Os artigos 10 e 448, declaram que os direitos dos empregados não serão afetados por alterações na estrutura das empresas, isto é, em regras trabalhistas, no caso alterações na estrutura dos empregadores. "A sucessão do empregador concretiza-se quando há uma substituição de sujeito na mesma relação jurídica" definição que se ajusta como luva na situação em exame.

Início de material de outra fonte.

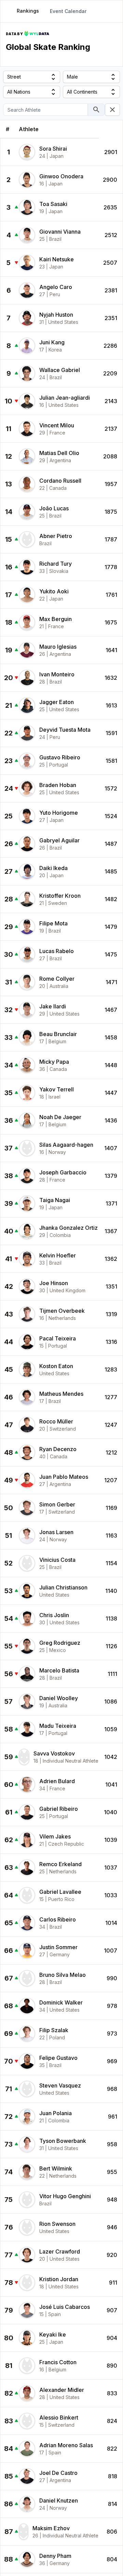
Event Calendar (68, 11)
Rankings (28, 11)
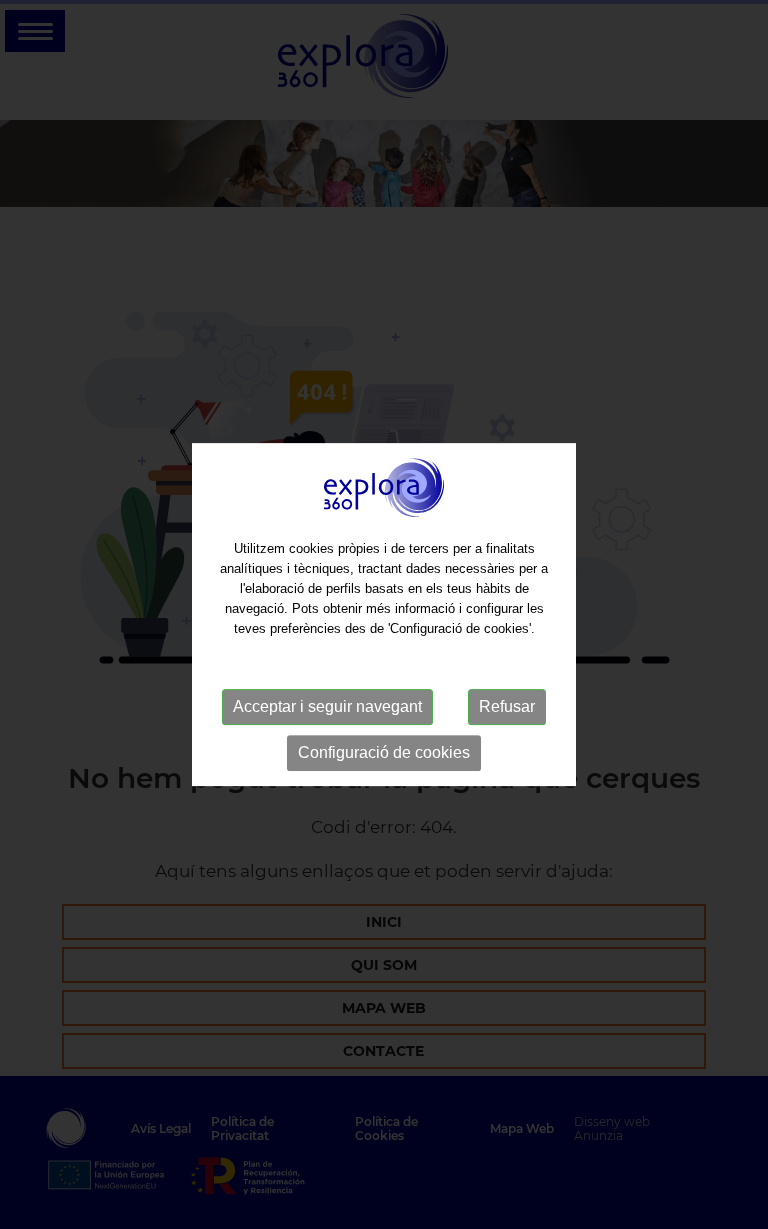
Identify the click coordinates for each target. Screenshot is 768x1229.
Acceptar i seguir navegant (327, 706)
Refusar (507, 706)
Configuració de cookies (384, 752)
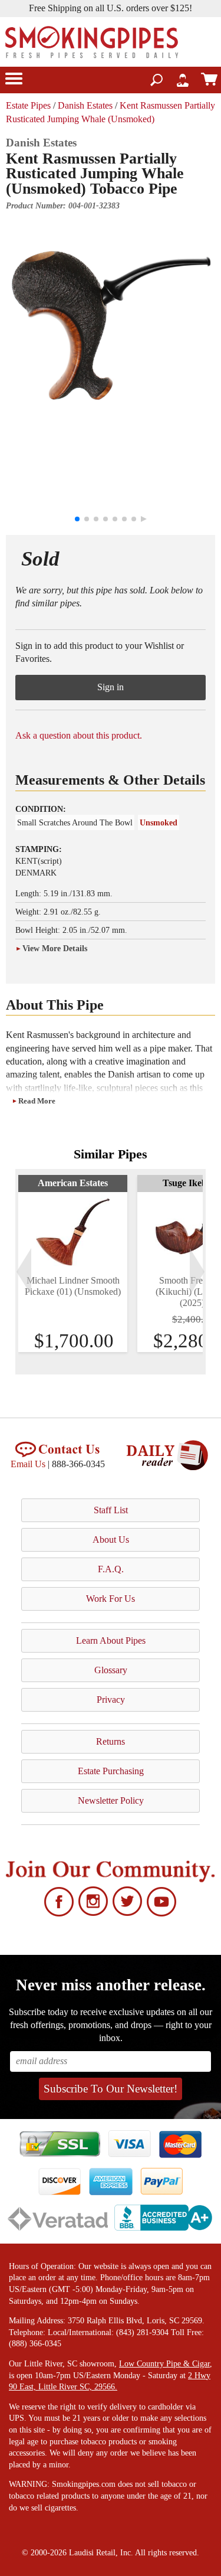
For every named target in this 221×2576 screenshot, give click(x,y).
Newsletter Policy (111, 1800)
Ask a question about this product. (78, 735)
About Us (111, 1540)
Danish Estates (85, 105)
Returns (110, 1741)
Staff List (111, 1510)
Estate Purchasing (111, 1771)
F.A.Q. (111, 1569)
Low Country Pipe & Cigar (164, 2363)
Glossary (110, 1670)
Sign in (110, 687)
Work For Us (110, 1599)
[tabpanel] (72, 1263)
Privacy (111, 1700)
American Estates (73, 1183)
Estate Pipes (28, 105)
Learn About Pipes (111, 1640)
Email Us (28, 1464)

Serve aqui a lição de Eduardo Gabriel Saad, assim: ”... é oportuno ressaltar que, no contrato de trabalho, o intuitu personae restrito à figura do empregado, ficando à margem a do empregador; se essa característica fosse em relação a ambos os contratantes, impossibilitar-se-ia a sucessão de empregadores." Claro como água límpida.
Reconhecido por largo tempo como o maior doutrinador mundial do direito do trabalho, o mexicano Mario De La Cueva, lecionou, assim: "O patrão substituto adquire, em virtude da cessão da empresa, todos os direitos do patrão substituído e ao mesmo tempo, a totalidade das obrigações; a cláusula que se convencionasse em contrário seria nula, de vez que não podem ser derrogadas as leis de ordem pública, nem restringir-se os direitos de quem não intervém na operação de traspasse."
Um exemplo pode ser extraído da situação do atleta A, empregado do clube X, do qual era credor, transferido obrigatoriamente para a sociedade anônima Y. Sem sombra de dúvida, A poderá acionar X e Y, ambas incluídas no polo passivo, permitindo-lhe, se vitorioso, executar diretamente Y, posto que tratou-se de relação de emprego sem solução de continuidade na qual a alteração jurídica dos empregadores não poderia afetar o seu direito.
A prosperar o discurso dos novos acionistas cujo único interesse, ainda que legítimo, é o lucro, estarão derrogados, por via oblíqua e de origem duvidosa, os artigos 2º, 10 e 448, todos da CLT. Do ponto de vista do direito positivo do trabalho a hipótese real é de uma mera mudança do nome fantasia de clube para sociedade anônima que não tem o condão de afetar, segundo a expressão legal, o seu direito já adquirido e incrustado no seu patrimônio econômico.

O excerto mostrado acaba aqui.